O principal ponto de divergência entre funcionários e empresa envolve o plano de saúde. A categoria contesta a mudança na condição dos Correios de mantenedora para patrocinadora do CorreiosSaúde, alegando que a alteração pode aumentar os custos para trabalhadores, aposentados e dependentes.
Os sindicatos também rejeitaram a proposta de reajuste salarial de 0,87%. Os trabalhadores reivindicam uma correção baseada na inflação acumulada, além de ganho real. Entre outras demandas estão a retomada do adicional de 70% nas férias e do pagamento de 200% pelo trabalho em repousos e feriados.

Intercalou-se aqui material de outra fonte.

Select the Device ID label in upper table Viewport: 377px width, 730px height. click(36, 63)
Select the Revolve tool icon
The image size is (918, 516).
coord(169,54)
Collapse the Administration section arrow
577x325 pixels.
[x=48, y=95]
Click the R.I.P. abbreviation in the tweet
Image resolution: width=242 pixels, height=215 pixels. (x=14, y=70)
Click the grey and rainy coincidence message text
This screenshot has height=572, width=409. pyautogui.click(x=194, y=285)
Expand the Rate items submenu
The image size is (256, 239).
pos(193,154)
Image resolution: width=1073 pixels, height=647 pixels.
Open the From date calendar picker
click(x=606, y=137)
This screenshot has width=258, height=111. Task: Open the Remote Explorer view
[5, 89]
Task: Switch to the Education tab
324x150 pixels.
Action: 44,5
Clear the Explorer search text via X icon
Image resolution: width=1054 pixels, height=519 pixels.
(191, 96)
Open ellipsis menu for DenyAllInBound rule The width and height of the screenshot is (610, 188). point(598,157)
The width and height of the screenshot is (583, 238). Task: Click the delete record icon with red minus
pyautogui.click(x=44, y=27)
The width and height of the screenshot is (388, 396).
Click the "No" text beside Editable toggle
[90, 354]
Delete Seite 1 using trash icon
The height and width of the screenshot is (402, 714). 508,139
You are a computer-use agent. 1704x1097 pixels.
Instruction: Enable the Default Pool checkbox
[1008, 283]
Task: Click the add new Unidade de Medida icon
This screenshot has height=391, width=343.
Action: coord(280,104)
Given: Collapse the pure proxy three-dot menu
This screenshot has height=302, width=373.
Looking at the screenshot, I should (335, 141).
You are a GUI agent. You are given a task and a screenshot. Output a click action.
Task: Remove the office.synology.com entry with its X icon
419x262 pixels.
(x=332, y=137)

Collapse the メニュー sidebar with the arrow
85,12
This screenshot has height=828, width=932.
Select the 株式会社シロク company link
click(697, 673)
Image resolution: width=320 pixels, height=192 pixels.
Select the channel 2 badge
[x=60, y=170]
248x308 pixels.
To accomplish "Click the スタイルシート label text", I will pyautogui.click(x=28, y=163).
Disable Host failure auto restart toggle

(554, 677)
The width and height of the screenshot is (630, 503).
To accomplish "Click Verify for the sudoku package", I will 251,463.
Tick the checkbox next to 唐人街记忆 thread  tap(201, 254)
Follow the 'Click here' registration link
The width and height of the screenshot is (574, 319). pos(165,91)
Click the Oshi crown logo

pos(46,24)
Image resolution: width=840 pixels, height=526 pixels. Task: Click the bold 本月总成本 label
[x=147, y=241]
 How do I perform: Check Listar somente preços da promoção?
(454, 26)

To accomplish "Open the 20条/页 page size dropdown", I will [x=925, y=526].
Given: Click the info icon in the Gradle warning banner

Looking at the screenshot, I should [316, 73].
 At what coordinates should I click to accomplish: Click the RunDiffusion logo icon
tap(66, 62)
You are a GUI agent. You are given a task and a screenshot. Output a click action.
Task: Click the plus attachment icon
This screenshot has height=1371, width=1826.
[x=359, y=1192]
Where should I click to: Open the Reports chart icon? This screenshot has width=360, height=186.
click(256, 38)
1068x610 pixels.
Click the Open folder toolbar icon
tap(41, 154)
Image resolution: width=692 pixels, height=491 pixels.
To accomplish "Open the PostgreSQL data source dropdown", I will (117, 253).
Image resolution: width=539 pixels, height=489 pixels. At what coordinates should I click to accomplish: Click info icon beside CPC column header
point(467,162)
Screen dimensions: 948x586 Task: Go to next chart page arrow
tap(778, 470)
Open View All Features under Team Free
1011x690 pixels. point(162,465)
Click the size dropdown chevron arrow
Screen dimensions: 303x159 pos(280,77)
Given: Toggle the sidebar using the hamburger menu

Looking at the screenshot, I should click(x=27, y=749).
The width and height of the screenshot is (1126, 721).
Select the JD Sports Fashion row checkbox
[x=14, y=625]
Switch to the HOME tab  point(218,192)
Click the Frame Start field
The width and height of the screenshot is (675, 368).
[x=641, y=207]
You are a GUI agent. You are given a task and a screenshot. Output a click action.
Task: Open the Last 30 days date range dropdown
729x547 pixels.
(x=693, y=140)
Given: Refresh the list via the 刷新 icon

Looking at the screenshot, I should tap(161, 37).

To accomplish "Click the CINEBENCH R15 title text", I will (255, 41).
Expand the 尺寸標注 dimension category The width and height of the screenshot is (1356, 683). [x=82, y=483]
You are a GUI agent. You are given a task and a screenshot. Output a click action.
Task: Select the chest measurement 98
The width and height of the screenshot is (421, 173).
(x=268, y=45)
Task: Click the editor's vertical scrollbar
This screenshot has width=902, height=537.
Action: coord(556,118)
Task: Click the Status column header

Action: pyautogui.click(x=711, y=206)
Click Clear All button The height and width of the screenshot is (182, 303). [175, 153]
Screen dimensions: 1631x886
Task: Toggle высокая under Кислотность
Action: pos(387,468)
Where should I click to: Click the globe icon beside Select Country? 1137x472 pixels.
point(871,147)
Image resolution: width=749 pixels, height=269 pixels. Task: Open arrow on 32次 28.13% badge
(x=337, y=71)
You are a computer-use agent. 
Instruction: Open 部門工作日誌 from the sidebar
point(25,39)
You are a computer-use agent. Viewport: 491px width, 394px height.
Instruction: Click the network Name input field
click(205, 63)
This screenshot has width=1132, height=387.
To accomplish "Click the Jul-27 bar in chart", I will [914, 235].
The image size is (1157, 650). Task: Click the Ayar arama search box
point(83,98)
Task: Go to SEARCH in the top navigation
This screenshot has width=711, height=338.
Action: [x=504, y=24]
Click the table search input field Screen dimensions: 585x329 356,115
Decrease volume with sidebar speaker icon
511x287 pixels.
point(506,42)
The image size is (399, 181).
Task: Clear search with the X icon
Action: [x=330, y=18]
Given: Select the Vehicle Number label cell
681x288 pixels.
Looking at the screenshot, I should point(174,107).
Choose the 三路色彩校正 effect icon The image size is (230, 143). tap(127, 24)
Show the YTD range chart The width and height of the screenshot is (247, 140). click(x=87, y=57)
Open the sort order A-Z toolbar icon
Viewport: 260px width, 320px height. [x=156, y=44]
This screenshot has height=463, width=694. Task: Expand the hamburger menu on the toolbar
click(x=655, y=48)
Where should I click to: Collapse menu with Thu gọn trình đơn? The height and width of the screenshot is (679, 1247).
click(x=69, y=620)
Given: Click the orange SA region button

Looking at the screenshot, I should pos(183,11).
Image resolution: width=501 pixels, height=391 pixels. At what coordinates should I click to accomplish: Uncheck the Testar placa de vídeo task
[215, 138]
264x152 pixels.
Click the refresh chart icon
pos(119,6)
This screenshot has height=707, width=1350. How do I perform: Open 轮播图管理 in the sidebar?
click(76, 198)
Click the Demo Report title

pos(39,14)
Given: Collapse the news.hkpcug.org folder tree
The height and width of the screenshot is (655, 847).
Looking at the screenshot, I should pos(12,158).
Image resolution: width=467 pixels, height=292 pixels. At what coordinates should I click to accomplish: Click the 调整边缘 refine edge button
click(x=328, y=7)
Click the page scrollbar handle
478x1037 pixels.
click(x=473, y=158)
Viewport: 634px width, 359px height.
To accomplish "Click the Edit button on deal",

Durante a paralisação, o TST determinou que 80% do efetivo permaneça trabalhando em cada unidade dos Correios. A decisão considerou a essencialidade do serviço e os possíveis impactos da greve durante o período eleitoral de 2026.
Os Correios afirmam que mantêm os serviços em funcionamento e adotaram medidas para reduzir os efeitos da paralisação, como remanejamento de veículos, mobilização de funcionários administrativos e mutirões. A estatal orienta os clientes a acompanharem as encomendas pelo rastreamento e pelos canais oficiais de atendimento.